▸ **Data**:

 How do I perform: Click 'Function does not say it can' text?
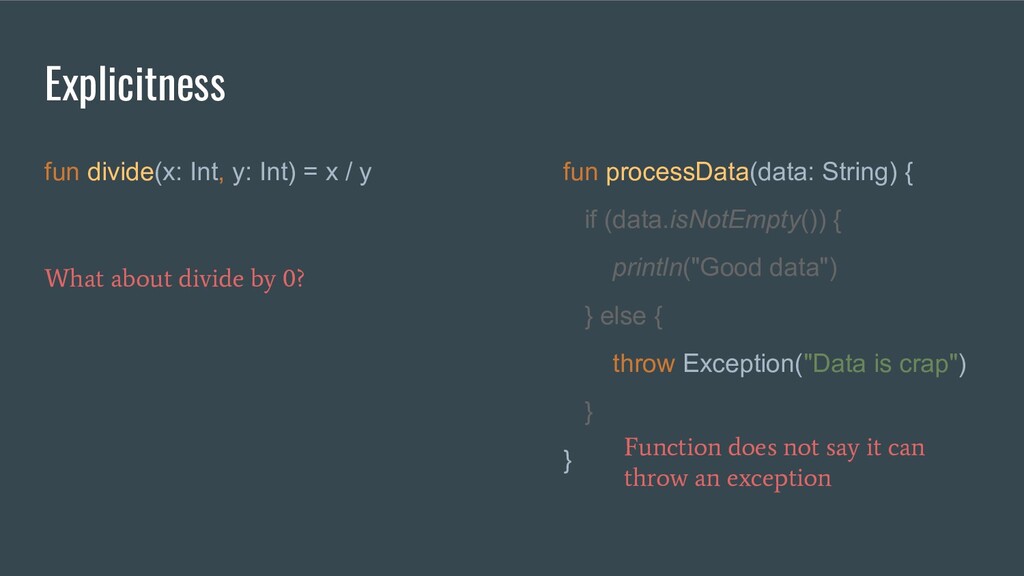pyautogui.click(x=775, y=447)
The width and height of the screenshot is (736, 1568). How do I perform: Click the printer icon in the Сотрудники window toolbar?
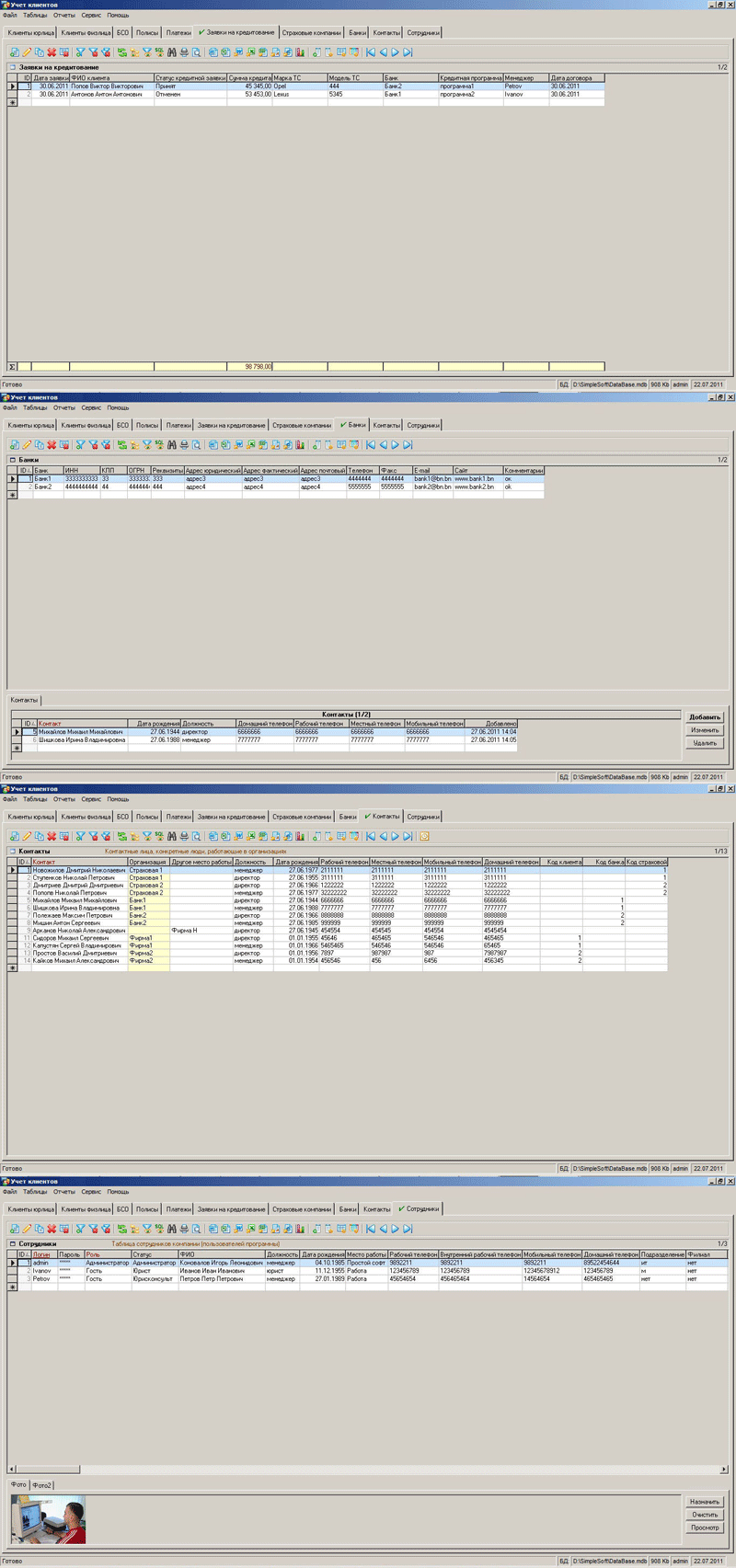click(184, 1229)
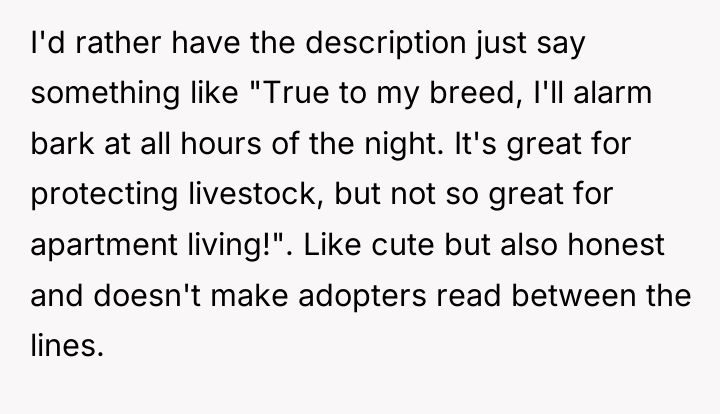Click the word "between" in sixth line
This screenshot has height=414, width=720.
pyautogui.click(x=574, y=295)
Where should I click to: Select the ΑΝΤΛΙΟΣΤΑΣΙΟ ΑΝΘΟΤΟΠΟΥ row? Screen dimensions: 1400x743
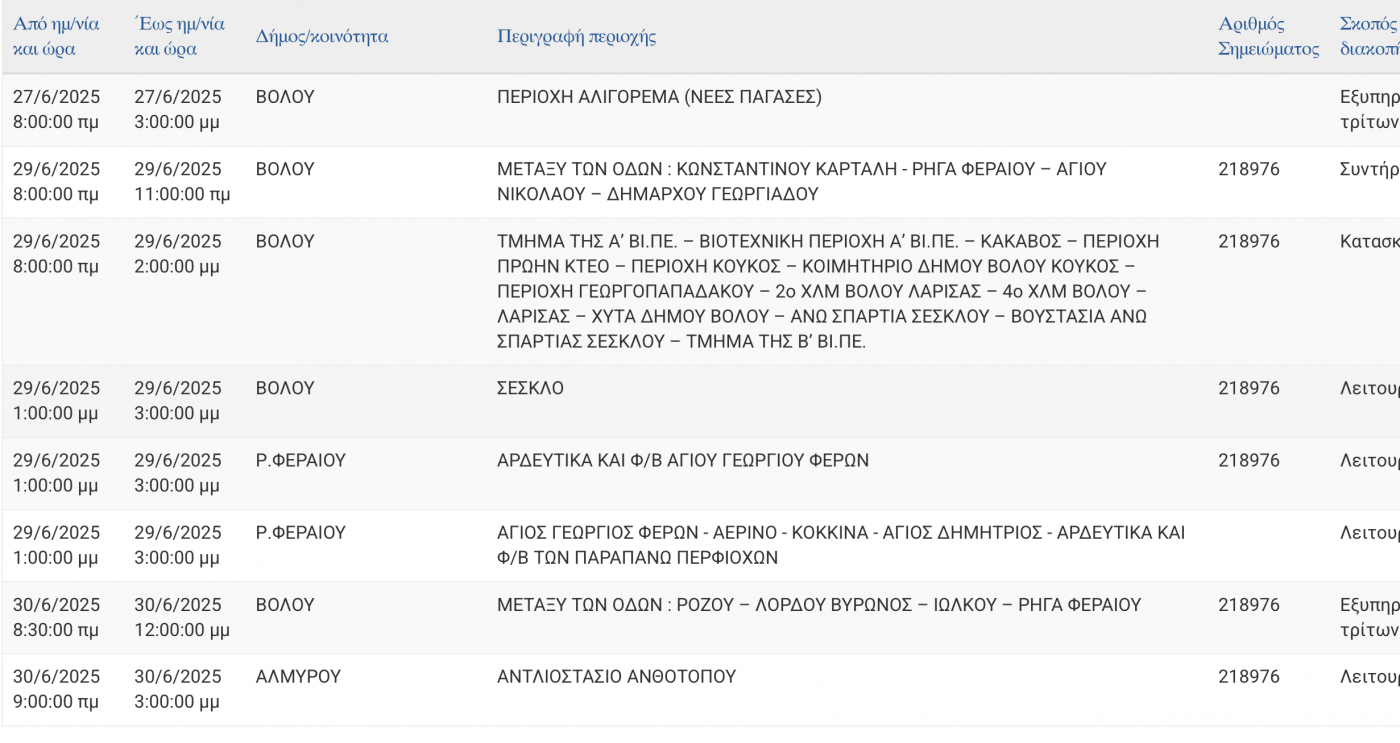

▸ **Activity**:
The entries are to be restated word for word, with pictures omitted.

▸ **Response for this exercise**:
 How do I perform: Click 'Function does not say it can' text?
pyautogui.click(x=775, y=447)
The width and height of the screenshot is (736, 1568). How do I perform: Click the printer icon in the Сотрудники window toolbar?
click(184, 1229)
Click the word "between" in sixth line
This screenshot has height=414, width=720.
pyautogui.click(x=574, y=295)
Where should I click to: Select the ΑΝΤΛΙΟΣΤΑΣΙΟ ΑΝΘΟΤΟΠΟΥ row? Screen dimensions: 1400x743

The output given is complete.